#### [GOAL OF THE EXERCISE]
Please reproduce the line containing "Viewport: 663px width, 409px height." and every line after it in the records below, exactly and with nothing else.

"""

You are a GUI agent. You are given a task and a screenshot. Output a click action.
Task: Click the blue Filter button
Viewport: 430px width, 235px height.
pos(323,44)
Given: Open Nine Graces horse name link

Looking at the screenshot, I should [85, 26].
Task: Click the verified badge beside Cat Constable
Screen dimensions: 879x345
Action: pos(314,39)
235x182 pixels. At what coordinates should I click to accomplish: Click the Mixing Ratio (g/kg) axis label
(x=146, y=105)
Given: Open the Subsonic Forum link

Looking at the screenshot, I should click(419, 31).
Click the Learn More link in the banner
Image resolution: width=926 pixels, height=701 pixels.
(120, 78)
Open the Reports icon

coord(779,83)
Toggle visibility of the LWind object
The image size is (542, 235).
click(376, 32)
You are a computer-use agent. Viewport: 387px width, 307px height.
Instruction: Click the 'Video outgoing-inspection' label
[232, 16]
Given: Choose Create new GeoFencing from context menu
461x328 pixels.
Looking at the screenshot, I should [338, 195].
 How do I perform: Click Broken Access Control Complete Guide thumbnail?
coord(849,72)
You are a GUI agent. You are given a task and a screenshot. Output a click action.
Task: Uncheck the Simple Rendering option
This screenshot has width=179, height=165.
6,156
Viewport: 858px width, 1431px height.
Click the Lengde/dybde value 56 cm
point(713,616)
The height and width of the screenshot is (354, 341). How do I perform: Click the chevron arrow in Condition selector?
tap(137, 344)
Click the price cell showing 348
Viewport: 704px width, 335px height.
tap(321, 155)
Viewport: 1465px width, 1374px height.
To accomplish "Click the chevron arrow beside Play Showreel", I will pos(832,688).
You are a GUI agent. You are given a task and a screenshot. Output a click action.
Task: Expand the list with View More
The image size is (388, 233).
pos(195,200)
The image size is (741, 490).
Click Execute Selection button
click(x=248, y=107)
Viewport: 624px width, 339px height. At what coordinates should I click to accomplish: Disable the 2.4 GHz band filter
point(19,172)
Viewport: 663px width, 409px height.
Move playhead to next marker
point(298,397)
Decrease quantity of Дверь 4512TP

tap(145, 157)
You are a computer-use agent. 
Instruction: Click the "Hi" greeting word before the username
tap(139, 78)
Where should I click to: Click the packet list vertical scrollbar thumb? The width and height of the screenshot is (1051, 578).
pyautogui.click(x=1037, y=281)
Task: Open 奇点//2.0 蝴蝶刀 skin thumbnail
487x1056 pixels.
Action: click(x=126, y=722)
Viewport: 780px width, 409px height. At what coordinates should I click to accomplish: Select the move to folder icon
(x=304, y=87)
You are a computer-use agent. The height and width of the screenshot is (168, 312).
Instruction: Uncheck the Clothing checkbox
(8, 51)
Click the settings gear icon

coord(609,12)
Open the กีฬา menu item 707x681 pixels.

"""

#### [TASK ANSWER]
Viewport: 663px width, 409px height.
Move playhead to next marker
point(298,397)
Decrease quantity of Дверь 4512TP

tap(145, 157)
You are a computer-use agent. 
Instruction: Click the "Hi" greeting word before the username
tap(139, 78)
Where should I click to: Click the packet list vertical scrollbar thumb? The width and height of the screenshot is (1051, 578).
pyautogui.click(x=1037, y=281)
Task: Open 奇点//2.0 蝴蝶刀 skin thumbnail
487x1056 pixels.
Action: click(x=126, y=722)
Viewport: 780px width, 409px height. At what coordinates should I click to accomplish: Select the move to folder icon
(x=304, y=87)
You are a computer-use agent. The height and width of the screenshot is (168, 312).
Instruction: Uncheck the Clothing checkbox
(8, 51)
Click the settings gear icon

coord(609,12)
Open the กีฬา menu item 707x681 pixels.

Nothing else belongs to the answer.